*Task to carry out:*
In the material, from the line with "Where should I" up to and including the line with "tap(18, 13)", replace "title bar" with "header bar" and give those lines again with nothing else changed. Leave the pictures out of your answer.
## begin Record extracts
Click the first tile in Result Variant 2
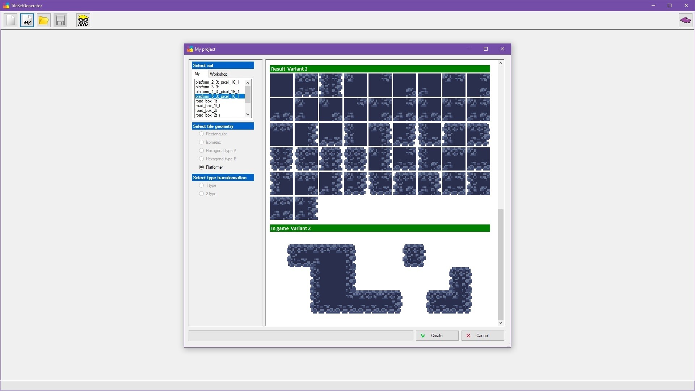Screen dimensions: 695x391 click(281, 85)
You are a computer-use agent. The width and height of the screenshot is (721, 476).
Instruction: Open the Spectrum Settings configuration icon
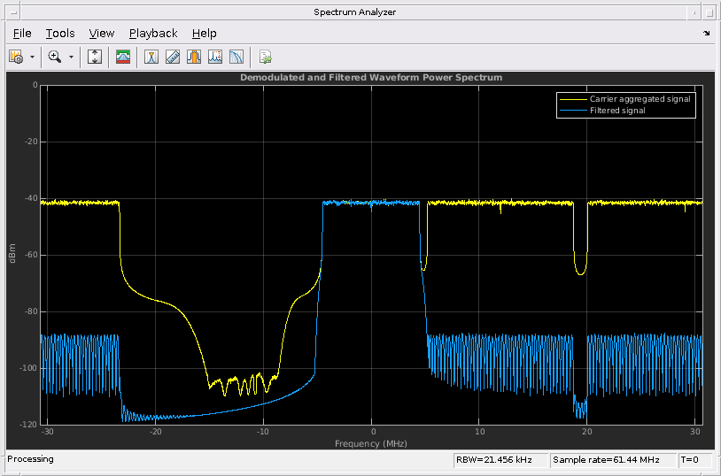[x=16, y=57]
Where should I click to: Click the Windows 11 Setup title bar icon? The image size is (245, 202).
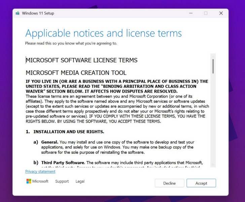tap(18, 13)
## end Record extracts
## begin Record extracts
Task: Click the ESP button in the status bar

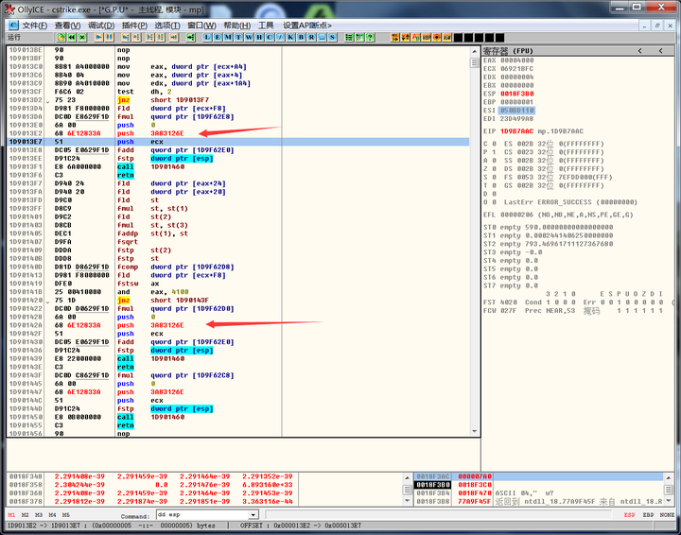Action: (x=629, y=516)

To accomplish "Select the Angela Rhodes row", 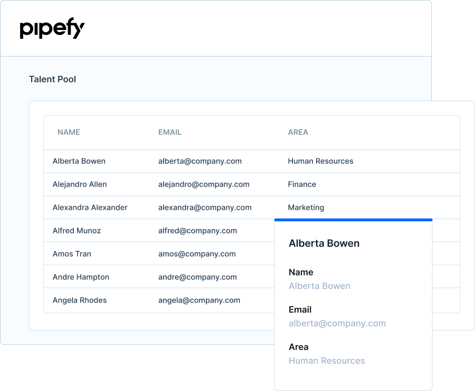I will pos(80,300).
## end Record extracts
## begin Record extracts
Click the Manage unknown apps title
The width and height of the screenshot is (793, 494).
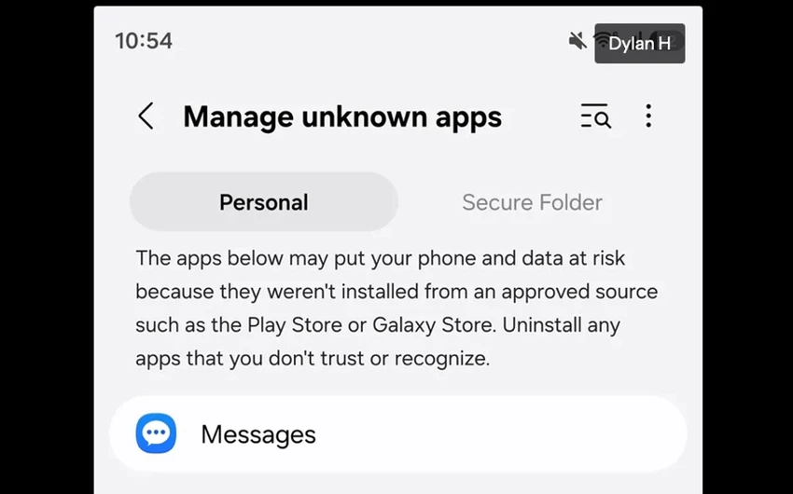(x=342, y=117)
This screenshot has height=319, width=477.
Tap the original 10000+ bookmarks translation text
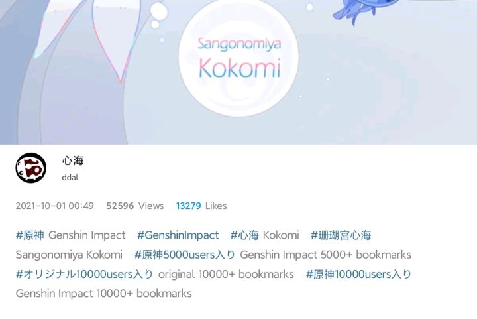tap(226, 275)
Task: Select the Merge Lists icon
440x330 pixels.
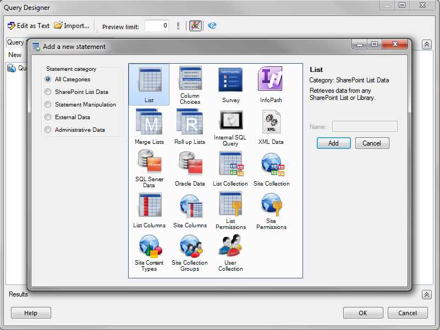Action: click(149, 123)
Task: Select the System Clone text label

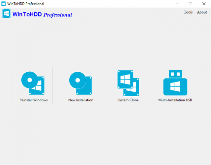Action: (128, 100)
## end Record extracts
*Correct result:*
Where should I click to: Click the Windows 11 Setup header bar icon? The image size is (245, 202).
tap(18, 13)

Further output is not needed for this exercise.